Rewrite the items from the start up to and including the line with "should pyautogui.click(x=338, y=156).", replacing "menu entry" with "menu option" and leaving everything else unchanged.
-- start INFORMATION PROVIDED --
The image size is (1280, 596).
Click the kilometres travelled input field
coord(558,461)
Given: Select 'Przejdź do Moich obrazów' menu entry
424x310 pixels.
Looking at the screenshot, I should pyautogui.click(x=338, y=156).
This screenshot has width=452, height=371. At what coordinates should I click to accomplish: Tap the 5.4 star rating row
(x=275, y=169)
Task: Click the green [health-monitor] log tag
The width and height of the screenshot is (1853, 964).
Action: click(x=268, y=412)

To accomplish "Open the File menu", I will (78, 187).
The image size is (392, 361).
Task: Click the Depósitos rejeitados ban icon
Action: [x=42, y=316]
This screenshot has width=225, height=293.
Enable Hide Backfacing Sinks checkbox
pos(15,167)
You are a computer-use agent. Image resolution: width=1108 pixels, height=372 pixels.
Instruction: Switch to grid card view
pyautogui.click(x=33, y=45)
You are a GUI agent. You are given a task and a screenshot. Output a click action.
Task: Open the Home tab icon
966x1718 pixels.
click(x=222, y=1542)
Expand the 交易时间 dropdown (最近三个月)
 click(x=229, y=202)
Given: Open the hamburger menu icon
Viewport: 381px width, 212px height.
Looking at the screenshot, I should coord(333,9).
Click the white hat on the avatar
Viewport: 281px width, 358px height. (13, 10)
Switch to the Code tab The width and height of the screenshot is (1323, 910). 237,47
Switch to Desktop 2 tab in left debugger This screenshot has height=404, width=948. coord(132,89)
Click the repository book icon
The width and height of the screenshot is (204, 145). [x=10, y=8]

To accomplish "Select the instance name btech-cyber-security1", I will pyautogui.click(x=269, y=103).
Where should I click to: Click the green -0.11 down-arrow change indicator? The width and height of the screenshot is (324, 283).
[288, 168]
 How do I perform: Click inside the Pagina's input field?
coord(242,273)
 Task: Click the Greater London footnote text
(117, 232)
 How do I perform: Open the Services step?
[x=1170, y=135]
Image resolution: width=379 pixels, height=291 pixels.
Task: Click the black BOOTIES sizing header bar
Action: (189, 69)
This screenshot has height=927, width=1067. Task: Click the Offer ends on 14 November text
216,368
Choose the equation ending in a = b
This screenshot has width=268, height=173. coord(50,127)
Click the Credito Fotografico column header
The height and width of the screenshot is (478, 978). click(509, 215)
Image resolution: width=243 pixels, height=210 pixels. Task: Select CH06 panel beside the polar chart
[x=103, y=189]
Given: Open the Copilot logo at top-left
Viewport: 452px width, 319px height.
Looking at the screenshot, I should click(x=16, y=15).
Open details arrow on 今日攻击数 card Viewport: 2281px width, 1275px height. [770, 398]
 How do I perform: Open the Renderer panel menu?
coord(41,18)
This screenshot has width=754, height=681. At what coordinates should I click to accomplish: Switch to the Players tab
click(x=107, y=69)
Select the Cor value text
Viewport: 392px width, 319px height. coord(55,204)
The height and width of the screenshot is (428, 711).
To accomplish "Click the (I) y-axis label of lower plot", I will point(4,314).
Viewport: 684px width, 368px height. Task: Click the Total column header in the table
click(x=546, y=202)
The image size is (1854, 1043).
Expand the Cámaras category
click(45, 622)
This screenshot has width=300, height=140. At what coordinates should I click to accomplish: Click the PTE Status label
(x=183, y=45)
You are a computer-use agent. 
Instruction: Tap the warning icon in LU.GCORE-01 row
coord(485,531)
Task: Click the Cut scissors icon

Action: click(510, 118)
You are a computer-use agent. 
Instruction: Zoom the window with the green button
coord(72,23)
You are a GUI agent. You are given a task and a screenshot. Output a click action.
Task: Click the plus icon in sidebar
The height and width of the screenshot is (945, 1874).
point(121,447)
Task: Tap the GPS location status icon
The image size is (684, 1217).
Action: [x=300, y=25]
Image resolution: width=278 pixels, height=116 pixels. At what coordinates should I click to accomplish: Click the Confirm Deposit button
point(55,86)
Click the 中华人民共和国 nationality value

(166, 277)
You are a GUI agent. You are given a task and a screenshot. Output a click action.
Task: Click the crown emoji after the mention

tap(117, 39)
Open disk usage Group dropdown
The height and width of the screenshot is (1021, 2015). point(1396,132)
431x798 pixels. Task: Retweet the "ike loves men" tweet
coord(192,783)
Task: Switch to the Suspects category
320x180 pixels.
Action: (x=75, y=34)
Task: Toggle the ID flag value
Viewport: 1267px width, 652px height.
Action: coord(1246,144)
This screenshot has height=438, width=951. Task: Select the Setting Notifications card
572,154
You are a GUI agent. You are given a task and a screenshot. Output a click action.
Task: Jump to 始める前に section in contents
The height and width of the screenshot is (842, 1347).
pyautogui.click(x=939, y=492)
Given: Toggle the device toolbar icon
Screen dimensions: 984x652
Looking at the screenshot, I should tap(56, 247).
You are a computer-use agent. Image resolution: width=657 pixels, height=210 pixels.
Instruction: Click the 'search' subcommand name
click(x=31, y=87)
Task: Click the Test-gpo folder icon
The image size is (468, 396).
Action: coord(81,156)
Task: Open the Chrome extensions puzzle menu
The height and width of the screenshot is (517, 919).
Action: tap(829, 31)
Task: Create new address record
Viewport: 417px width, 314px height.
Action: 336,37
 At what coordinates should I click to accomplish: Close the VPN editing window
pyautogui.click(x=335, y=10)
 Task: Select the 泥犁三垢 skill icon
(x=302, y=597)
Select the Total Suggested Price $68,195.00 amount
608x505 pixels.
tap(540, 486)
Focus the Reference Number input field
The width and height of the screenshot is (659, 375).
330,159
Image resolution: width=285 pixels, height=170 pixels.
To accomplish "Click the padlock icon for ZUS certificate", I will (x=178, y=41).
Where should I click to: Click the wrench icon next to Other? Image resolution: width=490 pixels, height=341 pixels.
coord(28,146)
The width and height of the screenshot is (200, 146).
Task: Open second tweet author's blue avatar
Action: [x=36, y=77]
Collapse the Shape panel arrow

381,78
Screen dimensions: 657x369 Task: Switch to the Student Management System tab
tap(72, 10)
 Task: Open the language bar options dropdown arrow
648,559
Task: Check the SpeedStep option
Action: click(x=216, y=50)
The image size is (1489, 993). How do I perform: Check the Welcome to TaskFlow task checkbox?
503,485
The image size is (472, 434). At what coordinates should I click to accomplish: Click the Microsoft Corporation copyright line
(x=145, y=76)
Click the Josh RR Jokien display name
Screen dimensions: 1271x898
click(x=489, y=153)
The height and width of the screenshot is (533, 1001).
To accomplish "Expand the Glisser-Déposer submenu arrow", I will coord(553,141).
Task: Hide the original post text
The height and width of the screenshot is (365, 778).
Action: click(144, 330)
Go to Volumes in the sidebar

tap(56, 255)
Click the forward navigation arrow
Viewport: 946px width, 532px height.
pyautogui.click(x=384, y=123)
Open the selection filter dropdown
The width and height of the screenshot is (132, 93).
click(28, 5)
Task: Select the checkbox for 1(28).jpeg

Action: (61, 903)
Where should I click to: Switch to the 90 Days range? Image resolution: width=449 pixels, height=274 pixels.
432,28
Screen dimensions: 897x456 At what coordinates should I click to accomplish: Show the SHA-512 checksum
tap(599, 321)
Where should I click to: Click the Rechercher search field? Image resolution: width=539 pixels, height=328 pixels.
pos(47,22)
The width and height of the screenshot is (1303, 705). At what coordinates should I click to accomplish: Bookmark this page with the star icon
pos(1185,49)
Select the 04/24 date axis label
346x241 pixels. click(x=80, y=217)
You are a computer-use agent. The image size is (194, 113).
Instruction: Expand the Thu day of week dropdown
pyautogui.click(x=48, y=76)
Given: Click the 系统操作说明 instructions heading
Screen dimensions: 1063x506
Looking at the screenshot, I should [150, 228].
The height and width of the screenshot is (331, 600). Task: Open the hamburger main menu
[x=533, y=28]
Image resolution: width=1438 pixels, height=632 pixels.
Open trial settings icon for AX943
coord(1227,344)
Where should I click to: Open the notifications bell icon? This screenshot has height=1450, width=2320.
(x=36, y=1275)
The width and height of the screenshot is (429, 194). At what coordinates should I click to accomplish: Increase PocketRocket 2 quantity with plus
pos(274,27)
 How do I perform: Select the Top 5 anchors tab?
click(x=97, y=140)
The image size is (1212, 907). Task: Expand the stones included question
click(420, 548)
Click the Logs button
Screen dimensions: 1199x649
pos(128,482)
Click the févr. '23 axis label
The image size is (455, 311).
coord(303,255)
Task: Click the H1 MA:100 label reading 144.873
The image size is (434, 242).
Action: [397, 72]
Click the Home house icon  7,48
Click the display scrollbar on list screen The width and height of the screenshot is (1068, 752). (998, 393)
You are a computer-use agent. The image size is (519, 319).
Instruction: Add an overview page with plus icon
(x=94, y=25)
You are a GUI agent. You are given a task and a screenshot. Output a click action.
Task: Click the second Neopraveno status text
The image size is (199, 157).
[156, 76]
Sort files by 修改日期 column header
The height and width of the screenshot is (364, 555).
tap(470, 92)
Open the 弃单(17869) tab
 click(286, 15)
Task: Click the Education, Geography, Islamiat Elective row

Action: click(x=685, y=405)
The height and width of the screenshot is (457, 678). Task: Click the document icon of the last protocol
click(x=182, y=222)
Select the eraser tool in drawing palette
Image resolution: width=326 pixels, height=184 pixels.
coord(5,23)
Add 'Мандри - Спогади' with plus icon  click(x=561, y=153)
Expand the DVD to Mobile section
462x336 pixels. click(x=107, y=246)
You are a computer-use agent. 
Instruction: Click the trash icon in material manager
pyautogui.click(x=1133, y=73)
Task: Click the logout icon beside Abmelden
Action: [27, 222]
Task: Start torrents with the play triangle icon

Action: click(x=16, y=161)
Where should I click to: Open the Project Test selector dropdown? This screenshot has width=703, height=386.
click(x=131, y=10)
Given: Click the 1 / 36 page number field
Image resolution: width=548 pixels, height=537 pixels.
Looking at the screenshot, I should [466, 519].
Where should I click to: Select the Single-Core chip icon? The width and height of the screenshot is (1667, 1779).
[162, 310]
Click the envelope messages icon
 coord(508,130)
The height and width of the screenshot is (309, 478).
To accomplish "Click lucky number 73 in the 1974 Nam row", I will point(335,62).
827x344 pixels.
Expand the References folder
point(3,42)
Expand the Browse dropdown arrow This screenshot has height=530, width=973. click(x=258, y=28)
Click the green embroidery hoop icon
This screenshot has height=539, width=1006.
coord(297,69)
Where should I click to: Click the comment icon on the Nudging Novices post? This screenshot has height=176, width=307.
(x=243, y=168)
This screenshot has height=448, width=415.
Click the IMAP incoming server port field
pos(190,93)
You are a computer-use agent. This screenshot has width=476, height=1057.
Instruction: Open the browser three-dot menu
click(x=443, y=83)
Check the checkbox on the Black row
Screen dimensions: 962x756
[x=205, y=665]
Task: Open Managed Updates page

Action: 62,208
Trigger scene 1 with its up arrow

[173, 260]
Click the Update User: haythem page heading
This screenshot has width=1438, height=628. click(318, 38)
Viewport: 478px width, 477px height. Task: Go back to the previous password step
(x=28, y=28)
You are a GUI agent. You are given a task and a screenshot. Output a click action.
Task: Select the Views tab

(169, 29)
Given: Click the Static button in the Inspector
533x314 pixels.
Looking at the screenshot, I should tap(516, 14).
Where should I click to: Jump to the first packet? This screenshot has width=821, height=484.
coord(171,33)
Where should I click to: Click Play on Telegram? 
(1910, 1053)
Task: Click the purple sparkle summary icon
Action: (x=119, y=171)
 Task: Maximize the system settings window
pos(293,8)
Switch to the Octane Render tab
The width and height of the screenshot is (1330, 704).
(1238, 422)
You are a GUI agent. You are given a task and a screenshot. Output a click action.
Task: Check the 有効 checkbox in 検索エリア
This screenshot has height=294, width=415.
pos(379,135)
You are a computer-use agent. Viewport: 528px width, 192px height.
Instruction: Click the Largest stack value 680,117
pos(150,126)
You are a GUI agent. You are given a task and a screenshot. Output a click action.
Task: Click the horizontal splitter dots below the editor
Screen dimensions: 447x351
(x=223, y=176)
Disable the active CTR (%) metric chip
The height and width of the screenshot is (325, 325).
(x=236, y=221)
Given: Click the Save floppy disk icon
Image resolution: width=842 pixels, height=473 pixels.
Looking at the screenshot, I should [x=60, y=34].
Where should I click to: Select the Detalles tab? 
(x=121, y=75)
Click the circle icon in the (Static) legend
-- end INFORMATION PROVIDED --
— OUTPUT —
The image size is (1280, 596).
Click the kilometres travelled input field
coord(558,461)
Given: Select 'Przejdź do Moich obrazów' menu option
424x310 pixels.
Looking at the screenshot, I should pyautogui.click(x=338, y=156).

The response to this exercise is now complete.